→ **What you need to do**: Starting at the line that contains "This screenshot has width=600, height=389.", transcribe each line exactly through the end of the data below, and skip any pictures.

= Beginning of Section =

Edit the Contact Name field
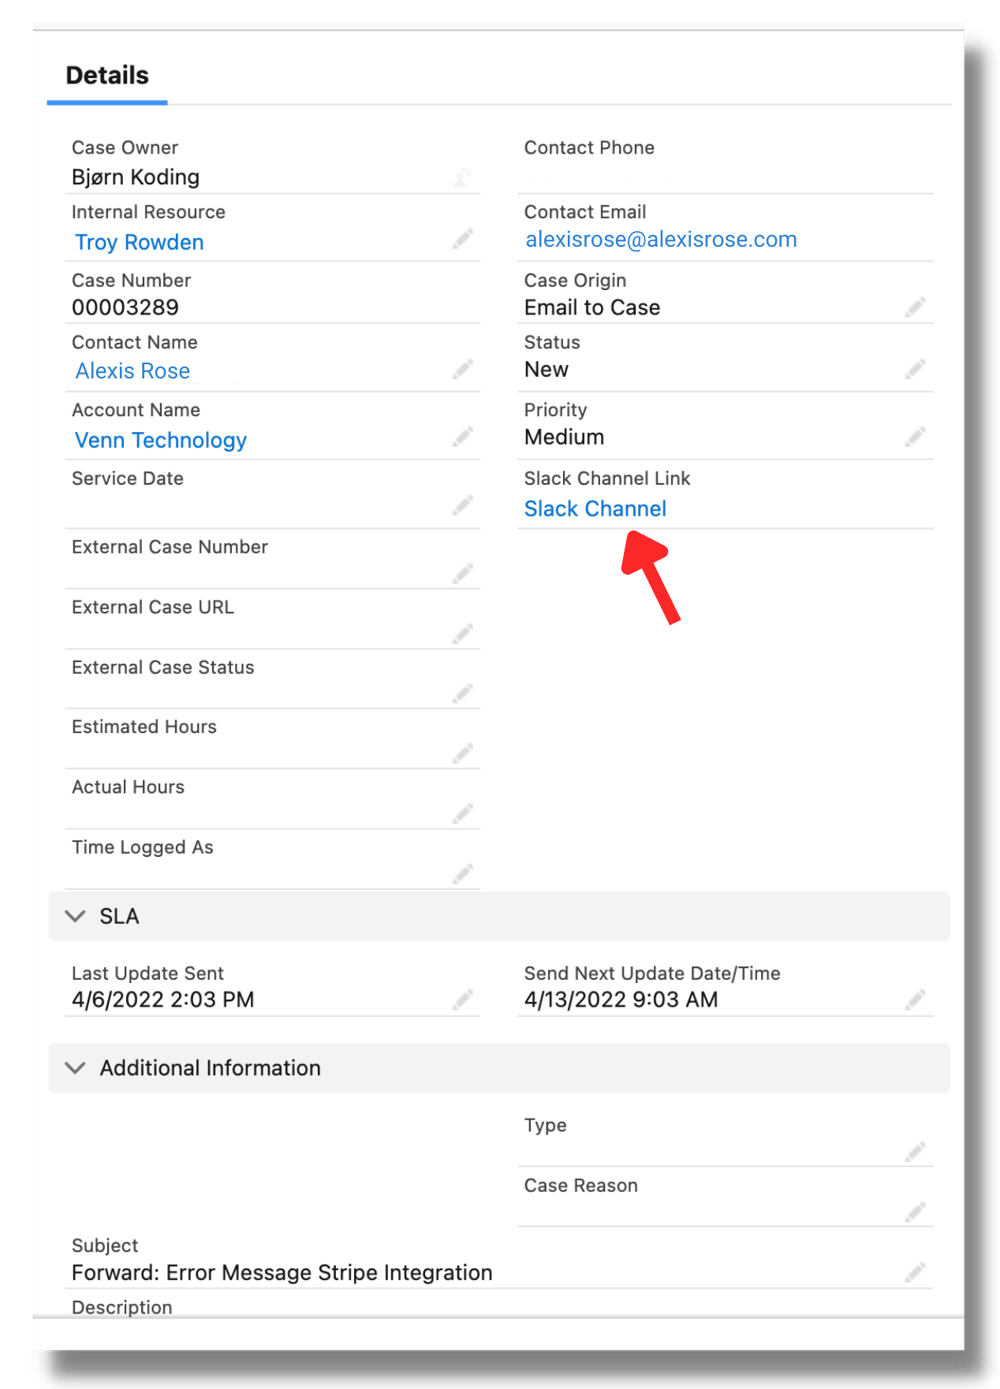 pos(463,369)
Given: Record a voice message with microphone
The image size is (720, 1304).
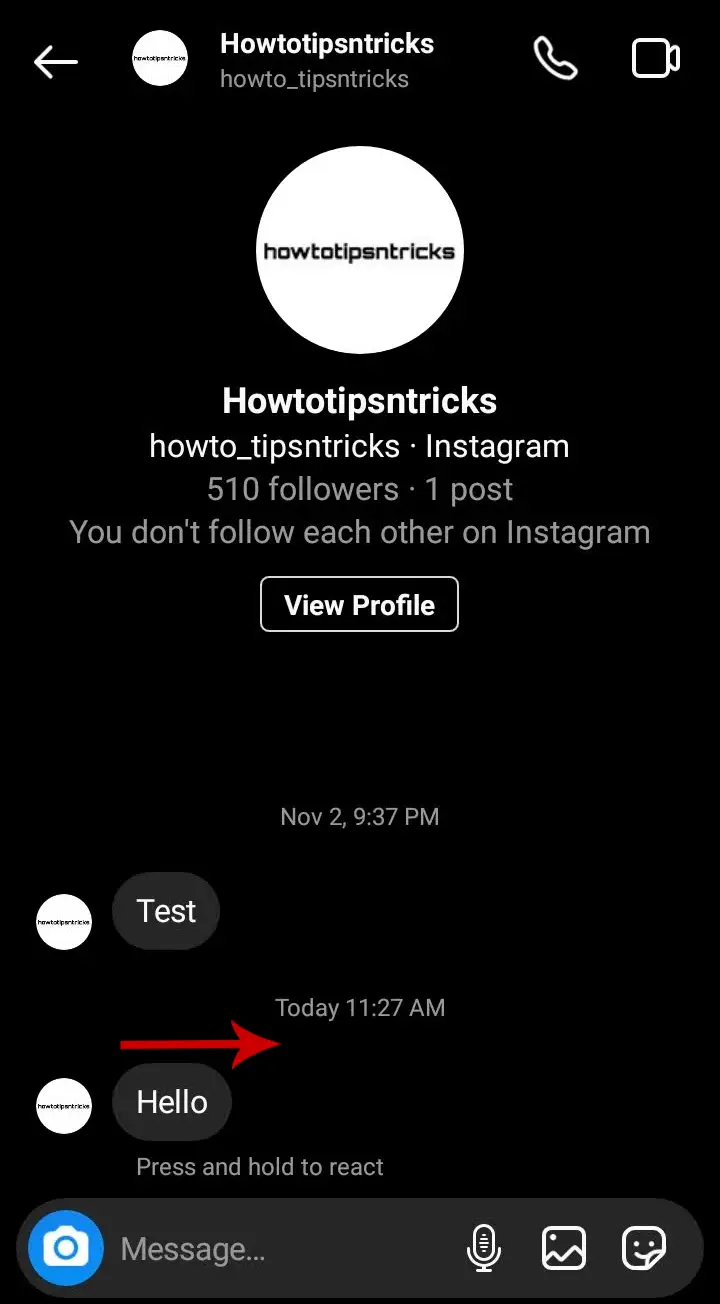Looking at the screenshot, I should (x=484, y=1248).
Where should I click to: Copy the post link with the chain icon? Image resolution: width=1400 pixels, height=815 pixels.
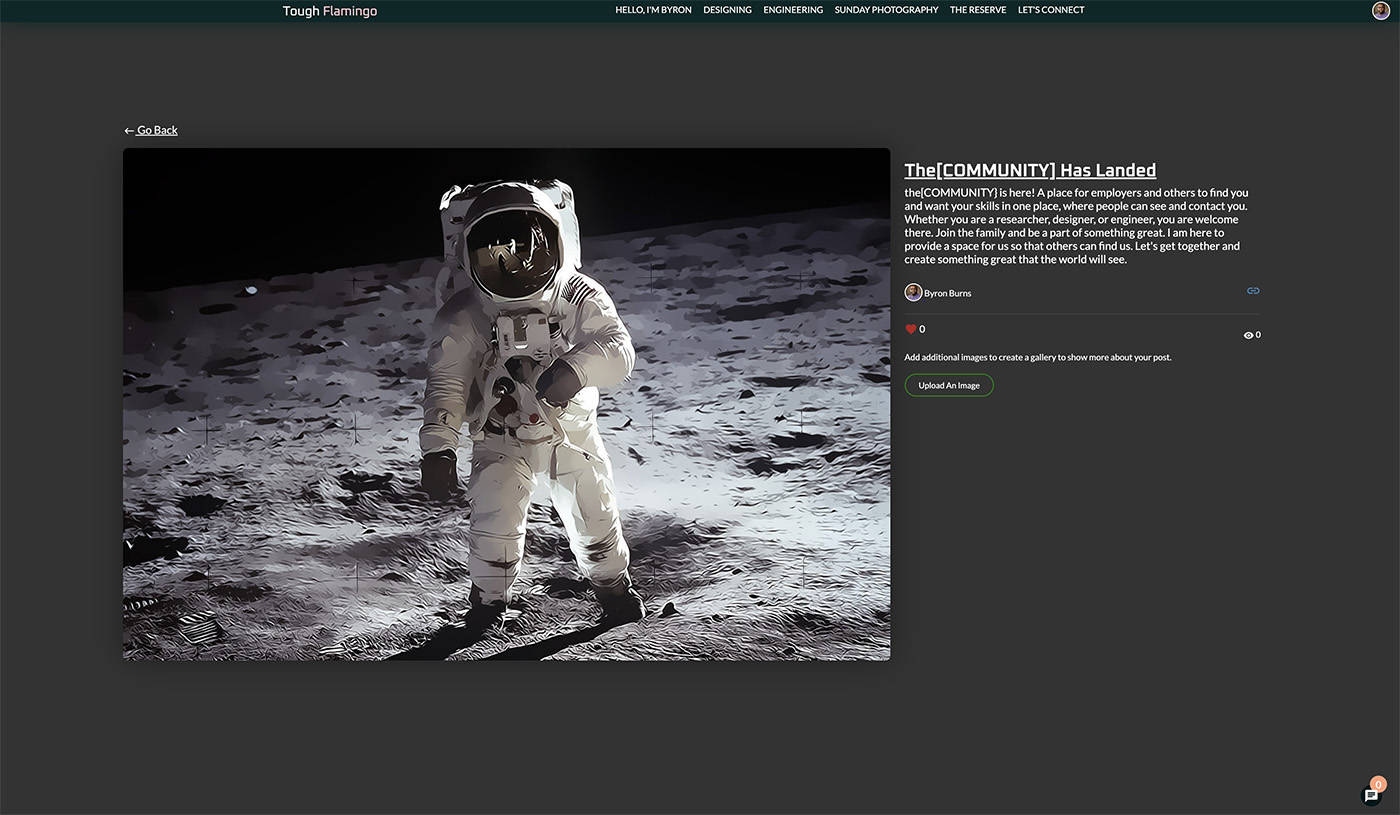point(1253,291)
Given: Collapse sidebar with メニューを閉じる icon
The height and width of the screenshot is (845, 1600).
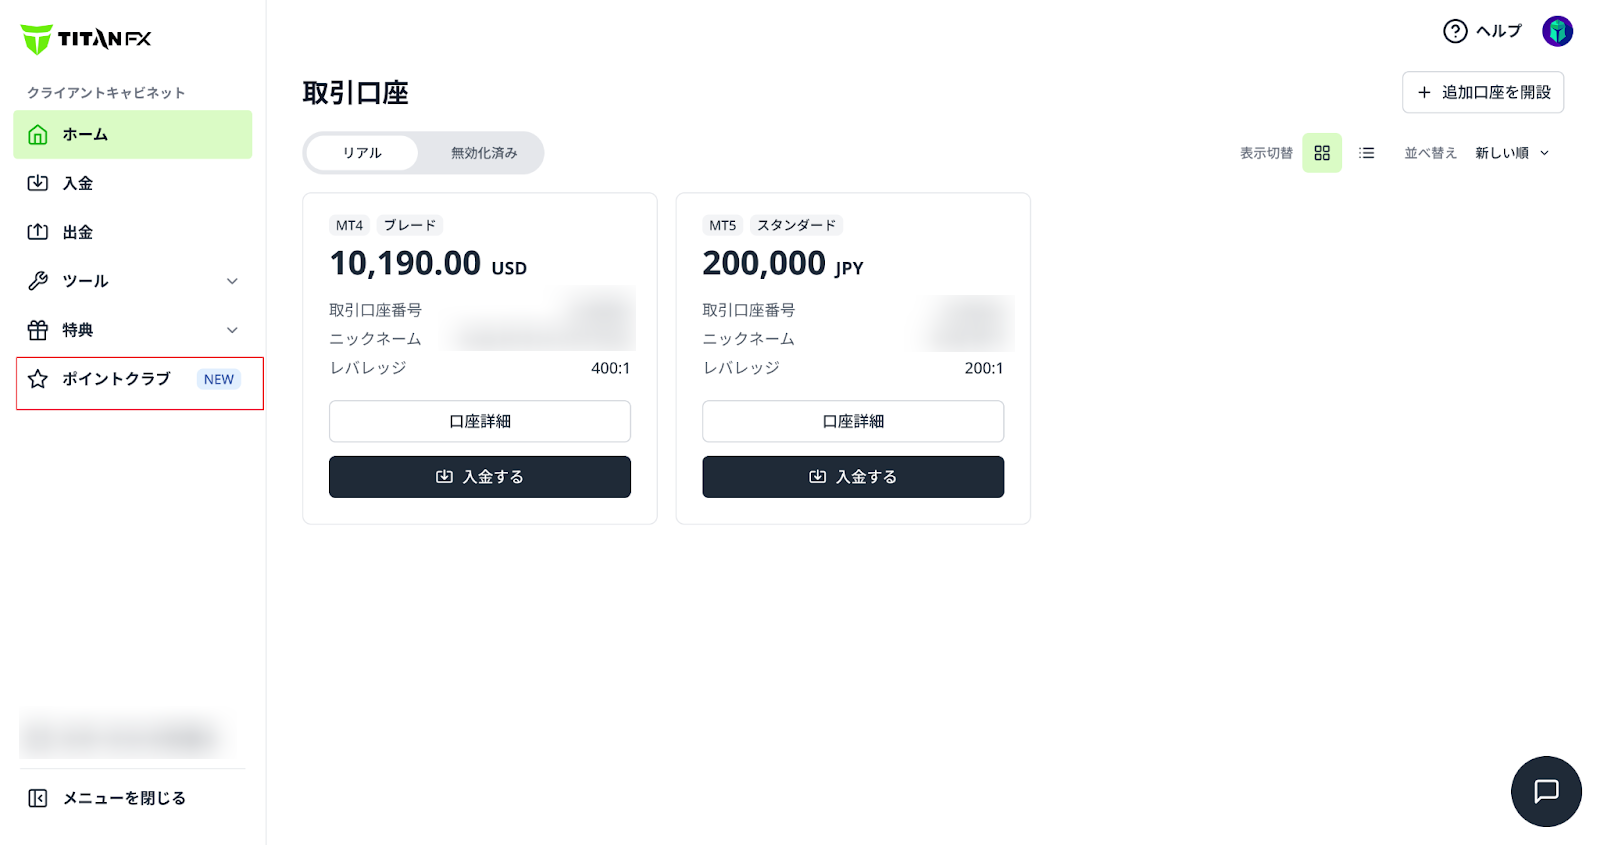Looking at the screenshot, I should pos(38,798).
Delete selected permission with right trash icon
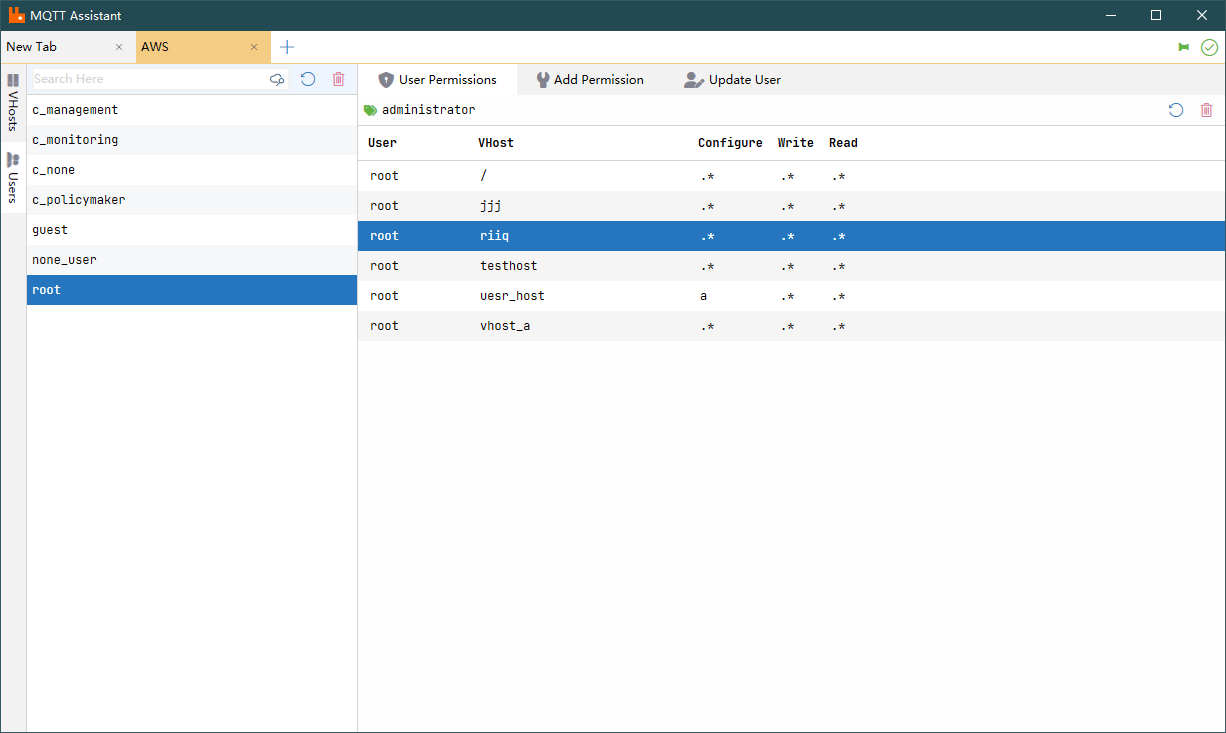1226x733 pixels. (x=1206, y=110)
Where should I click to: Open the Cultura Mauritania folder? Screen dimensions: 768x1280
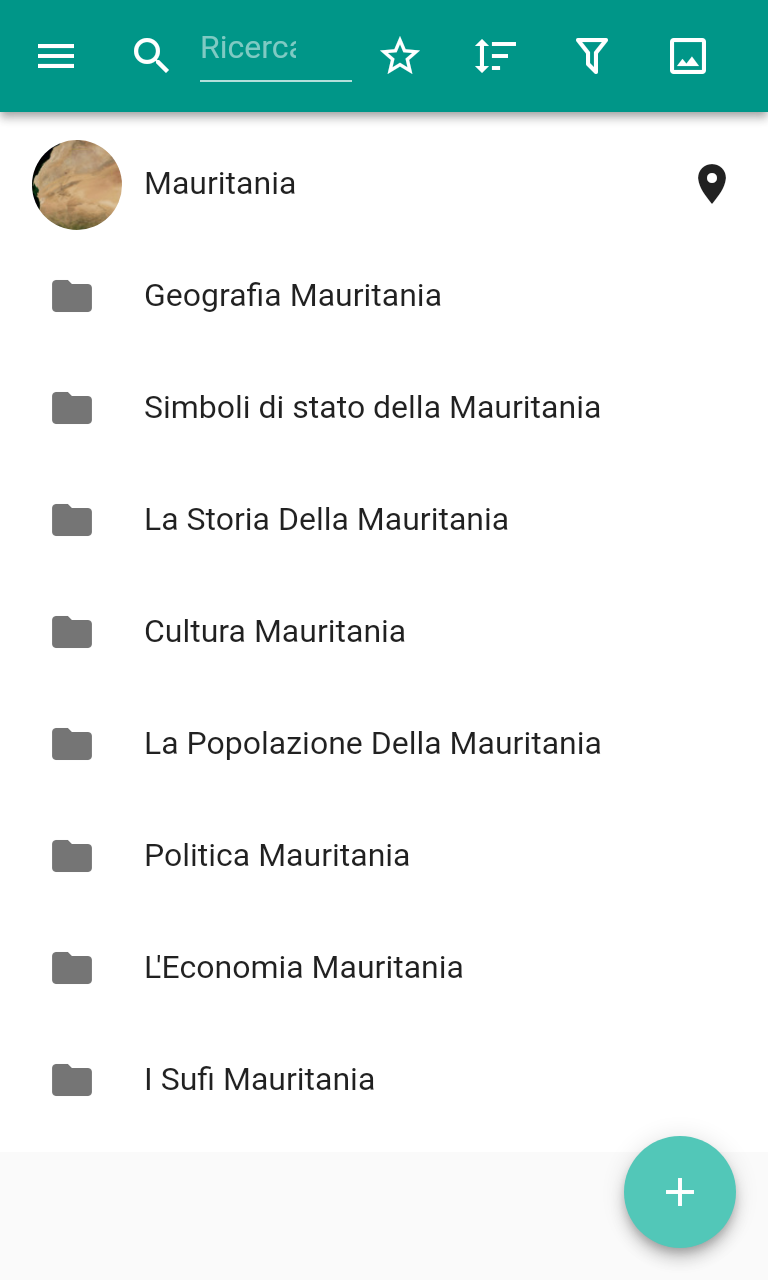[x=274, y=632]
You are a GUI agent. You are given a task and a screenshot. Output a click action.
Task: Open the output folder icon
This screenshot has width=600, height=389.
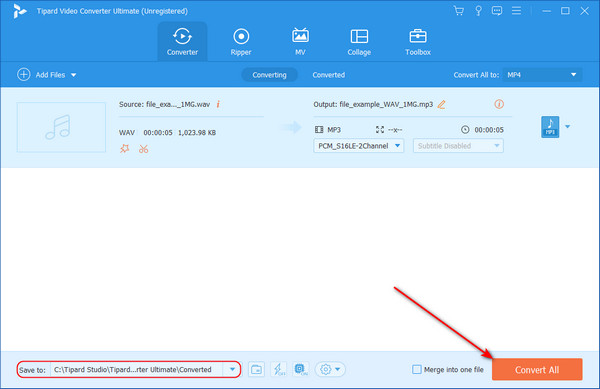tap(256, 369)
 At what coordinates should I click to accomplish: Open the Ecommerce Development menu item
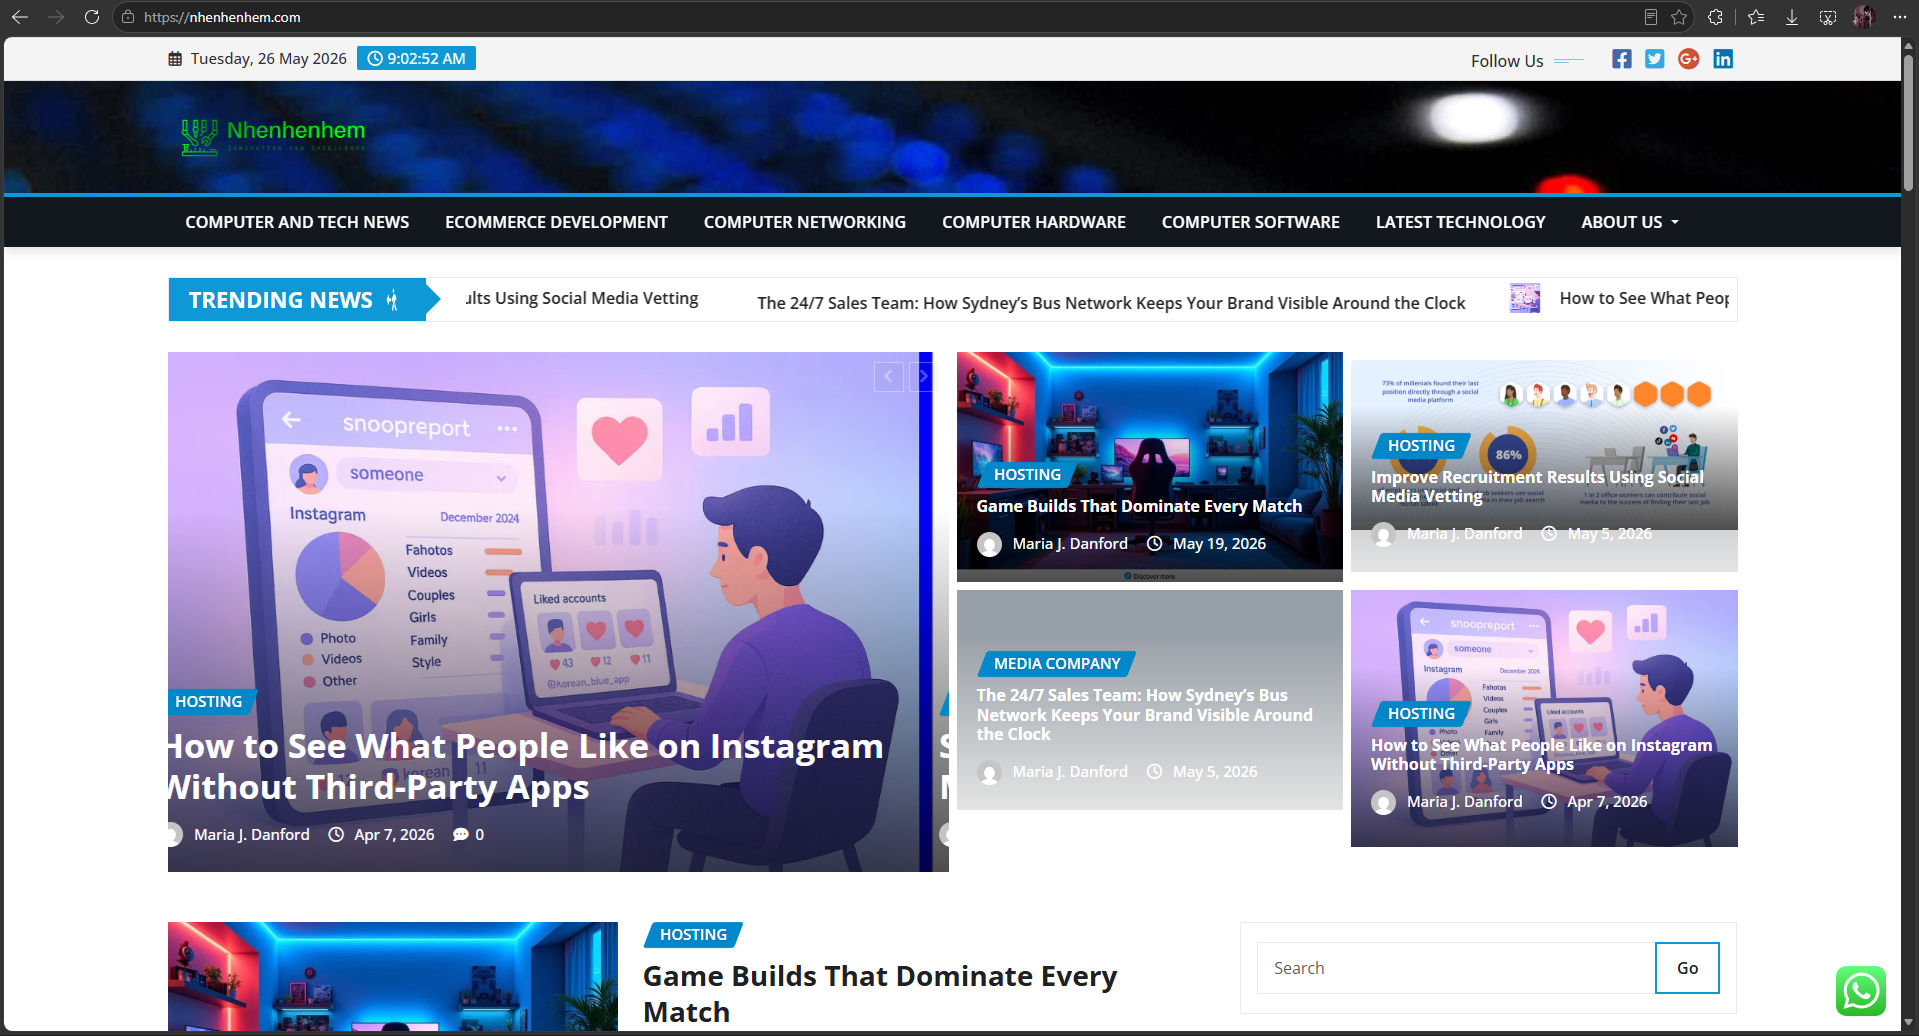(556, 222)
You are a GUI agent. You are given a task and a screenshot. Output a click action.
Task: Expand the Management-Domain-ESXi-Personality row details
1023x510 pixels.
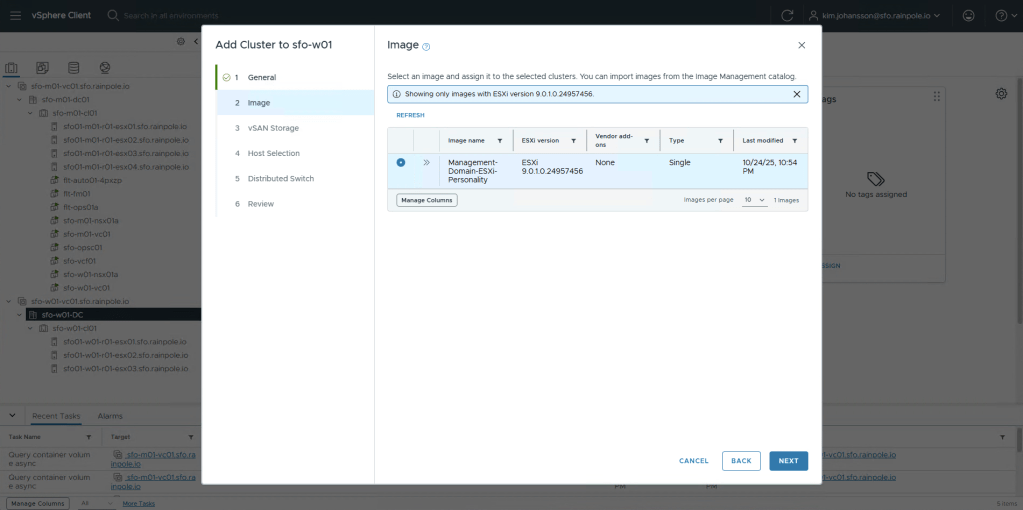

= End of Section =

→ **Answer for this exercise**:
This screenshot has width=600, height=389.
tap(256, 369)
 At what coordinates should I click to accomplish: Open the Ecommerce Development menu item
(556, 222)
You are a GUI agent. You are given a task and a screenshot. Output a click action.
Task: Expand the Management-Domain-ESXi-Personality row details
1023x510 pixels.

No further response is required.